Vera has committed to a 10-year strategy to end the incarceration of girls. To accomplish this by 2029, we have created a three-pronged approach:

  • Target the top incarcerators. Together, the top eight states—California, Florida, Indiana, Michigan, New York, Ohio, Pennsylvania, and Texas—account for more than 50 percent of the nation’s incarceration of girls. Focusing on reducing numbers in these states will produce monumental change.
  • Target the lowest incarcerators. Some states are already reform-minded, so focusing on the ones with exceptionally low numbers of incarcerated girls—Alaska, Connecticut, Delaware, Hawaii, Maine, New Jersey, Rhode Island, North Dakota, and Vermont—can drive us to zero that much sooner.
  • Devise new solutions. Create an Ending Girls’ Incarceration Innovation Network that can incubate solutions to some of the most intractable related problems, to benefit communities and the field. Initiatives can be piloted to test new approaches and can be scaled to the local, state, and national level.
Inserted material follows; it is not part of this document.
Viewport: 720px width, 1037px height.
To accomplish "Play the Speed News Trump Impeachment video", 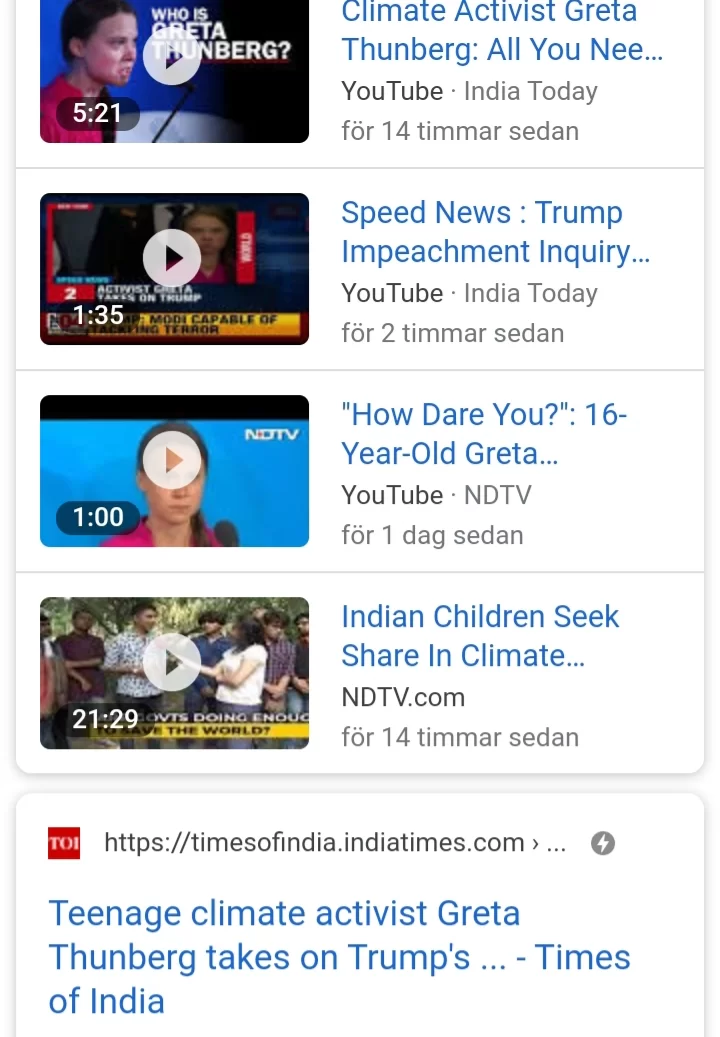I will coord(172,258).
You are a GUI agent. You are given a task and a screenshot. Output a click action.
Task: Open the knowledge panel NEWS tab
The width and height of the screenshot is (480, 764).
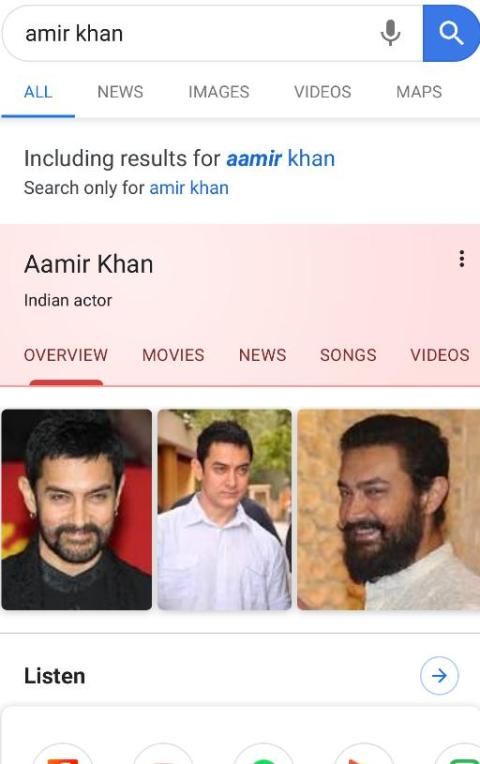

Reentry/Post-incarceration

For many, returning home from jail or prison—and preparing to do so—is fraught with barriers. Lack of job training and the absence of a stable community, as well as collateral consequences and myriad other issues, too often prevent people from successfully reentering society. In fact, an estimated 68 percent of people released from prisons in 2005 were arrested within three years. Fortunately, solutions exist both inside and beyond prison walls that are proven to reduce these high levels of recidivism and re-incarceration.

  • Postsecondary Education: Vera’s analysis of data from a 2018 study found that incarcerated people who participate in postsecondary education in prison are 48 percent less likely to recidivate over a one year period than those who do not. And these formerly incarcerated students have, on average, an increased employment rate of roughly 10 percent, with a potential increase in combined earnings among all formerly incarcerated people of $45.3 million during the first year of release alone.
  • Housing: The United States has more than 3,000 public housing authorities (PHAs), and they are often the primary source of affordable housing in the communities where they exist. But many PHAs place blanket restrictions on people with certain types of convictions (beyond the two that the U.S. Department of Housing and Urban Development [HUD] requires) or even people with any form of a criminal record. Fortunately, in both 2011 and 2015, HUD issued guidance emphasizing the importance of PHAs in providing formerly incarcerated people a second chance at housing, specifically clarifying that arrest records may not be the basis for denying admission, terminating assistance, or evicting tenants. Access to stable and affordable housing greatly increases the likelihood that someone returning home from prison will find and retain employment, (re)build and foster safe, supportive social networks, and refrain from committing new crimes. And it is great to see more PHAs developing reentry programs to support people in returning home to live with their family members who are already public housing residents.